> [Exercise passage]:
━━━━━━━━━━━━━━━━━━━━━━━━━━━━━━

There was a whole culture around cycling in Dublin in those pre-Celtic Tiger days - everyone cycled, no-one had a car (students or young Civil Servants or nurses) and the buses were never going where you wanted to go. This was generally from one suburb to another on the Southside, but all the bus routes worked on a hub and spokes basis (no pun intended!) - with the City Centre (An Lár) as the hub and the routes to the suburbs radiating out as spokes - which added cost and hours to a journey of maybe a few minutes by bike, as you had to go everywhere off the bus route via the City Centre.


The first intimation I had on the demise of the bike as an essential mode of transport was when I returned to Ireland in 1980 from Bangladesh, took up the two wheels again to traverse the city when I started agency nursing,and realised every nurse in Ireland seemed to be driving a car. Even though the 80s is generally decried as the decade of the first recession, it heralded a shift for the bike's place in Dublin society as far as I was concerned, and when I left the country in early 1982 for the next 16 years, I had resigned myself to a four-wheel future.


So now the two wheels have come full circle - bikes are eco-friendly, recession-proof, and more popular than ever - and I am delighted with my new bike. We chose it yesterday from a small specialist bike shop in Fermoy, after looking at a big chain store (another unintentional pun?) where we felt the spotty youth didn't really seem to care whether we bought or not and certainly wasn't offering much in the way of service or information. The other shop had a different take on customer service - I got to ride a few bikes up and down the street, the pros and cons were detailed, my dumb questions about gears and ratios and different types of bikes were patiently and unpatronisingly answered, and I felt they weren't just about selling the dearest bike but more about what I wanted from a bike - not a mountain bike, not a "High Nelly", but something in-between.

━━━━━━━━━━━━━━━━━━━━━━━━━━━━━━

> [Instructions]:
1 > In the cycling passage, what three qualities does the writer say bikes now have?
2 > According to the cycling passage, in what year did the writer return to Ireland from Bangladesh?
Answer using only the text above.

Saved entries
━━━━━━━━━━━━━━━━━━━━━━━━━━━━━━

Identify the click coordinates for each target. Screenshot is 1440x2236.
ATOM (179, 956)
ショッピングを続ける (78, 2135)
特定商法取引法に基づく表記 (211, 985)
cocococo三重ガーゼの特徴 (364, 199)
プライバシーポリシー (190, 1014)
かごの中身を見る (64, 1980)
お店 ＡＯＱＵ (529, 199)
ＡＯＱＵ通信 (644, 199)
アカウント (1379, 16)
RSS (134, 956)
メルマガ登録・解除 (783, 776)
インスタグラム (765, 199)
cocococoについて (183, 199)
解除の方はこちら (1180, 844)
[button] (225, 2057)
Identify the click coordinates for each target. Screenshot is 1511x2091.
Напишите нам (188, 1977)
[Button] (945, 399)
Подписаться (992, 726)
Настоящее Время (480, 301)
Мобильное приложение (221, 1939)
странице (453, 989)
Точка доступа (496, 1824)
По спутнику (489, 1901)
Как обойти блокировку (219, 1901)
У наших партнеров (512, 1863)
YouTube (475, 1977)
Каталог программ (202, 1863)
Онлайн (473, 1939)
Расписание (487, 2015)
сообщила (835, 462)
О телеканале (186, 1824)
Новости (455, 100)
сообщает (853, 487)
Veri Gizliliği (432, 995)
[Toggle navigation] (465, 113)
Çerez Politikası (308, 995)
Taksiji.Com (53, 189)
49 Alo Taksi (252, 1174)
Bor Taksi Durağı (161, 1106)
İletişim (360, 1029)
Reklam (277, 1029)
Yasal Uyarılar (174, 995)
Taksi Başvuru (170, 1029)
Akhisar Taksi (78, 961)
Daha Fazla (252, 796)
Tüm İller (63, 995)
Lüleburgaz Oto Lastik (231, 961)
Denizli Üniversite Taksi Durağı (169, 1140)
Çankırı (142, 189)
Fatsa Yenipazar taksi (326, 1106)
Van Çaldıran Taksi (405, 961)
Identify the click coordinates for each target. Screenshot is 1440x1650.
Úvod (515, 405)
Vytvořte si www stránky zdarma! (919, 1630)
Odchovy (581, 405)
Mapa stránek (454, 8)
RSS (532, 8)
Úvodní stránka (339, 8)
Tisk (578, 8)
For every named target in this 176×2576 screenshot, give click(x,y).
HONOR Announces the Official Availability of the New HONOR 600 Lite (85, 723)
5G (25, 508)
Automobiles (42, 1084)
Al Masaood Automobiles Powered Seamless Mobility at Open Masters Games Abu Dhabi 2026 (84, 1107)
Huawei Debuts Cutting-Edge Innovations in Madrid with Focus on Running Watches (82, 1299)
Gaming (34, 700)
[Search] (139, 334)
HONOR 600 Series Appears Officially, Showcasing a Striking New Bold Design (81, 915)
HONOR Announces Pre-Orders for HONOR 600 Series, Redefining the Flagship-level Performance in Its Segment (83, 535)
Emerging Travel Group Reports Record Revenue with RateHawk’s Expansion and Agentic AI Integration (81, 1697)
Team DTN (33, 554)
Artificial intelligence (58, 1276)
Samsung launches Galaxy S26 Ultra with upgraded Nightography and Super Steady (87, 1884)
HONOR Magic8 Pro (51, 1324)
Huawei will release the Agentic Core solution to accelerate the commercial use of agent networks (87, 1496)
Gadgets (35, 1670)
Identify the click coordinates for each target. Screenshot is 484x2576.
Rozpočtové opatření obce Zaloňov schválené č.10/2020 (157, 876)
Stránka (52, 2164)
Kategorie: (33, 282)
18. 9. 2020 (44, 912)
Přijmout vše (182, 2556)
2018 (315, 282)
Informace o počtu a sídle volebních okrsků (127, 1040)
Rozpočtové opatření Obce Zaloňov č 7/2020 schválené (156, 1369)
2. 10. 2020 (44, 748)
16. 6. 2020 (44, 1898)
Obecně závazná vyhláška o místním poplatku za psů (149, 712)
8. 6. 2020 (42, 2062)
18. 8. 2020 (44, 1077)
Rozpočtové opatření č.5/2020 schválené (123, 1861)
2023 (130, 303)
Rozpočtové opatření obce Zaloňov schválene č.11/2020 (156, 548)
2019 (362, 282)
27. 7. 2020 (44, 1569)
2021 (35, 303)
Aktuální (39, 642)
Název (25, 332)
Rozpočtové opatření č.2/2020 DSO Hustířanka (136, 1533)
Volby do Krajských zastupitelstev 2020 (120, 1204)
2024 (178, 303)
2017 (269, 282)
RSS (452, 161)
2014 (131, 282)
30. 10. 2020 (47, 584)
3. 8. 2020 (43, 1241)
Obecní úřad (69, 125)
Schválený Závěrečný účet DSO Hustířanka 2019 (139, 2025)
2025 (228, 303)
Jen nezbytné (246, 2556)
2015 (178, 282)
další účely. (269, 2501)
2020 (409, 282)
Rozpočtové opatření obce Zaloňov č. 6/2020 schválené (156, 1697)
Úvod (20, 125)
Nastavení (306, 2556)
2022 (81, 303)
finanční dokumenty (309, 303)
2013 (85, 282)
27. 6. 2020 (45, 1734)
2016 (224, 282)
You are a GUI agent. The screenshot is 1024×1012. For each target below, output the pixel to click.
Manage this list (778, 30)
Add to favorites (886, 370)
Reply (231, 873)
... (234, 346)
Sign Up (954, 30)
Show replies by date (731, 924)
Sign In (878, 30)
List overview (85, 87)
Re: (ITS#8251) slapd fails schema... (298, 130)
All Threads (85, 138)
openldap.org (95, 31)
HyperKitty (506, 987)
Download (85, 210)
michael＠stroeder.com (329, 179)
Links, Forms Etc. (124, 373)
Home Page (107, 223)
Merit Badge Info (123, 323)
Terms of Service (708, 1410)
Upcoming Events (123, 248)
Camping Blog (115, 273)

━━━━━━━━━━━━━━━━━━━━━━━━━━━━━━

> [Response list]:
1 > Eco-friendly, recession-proof, and more popular than ever

2 > 1980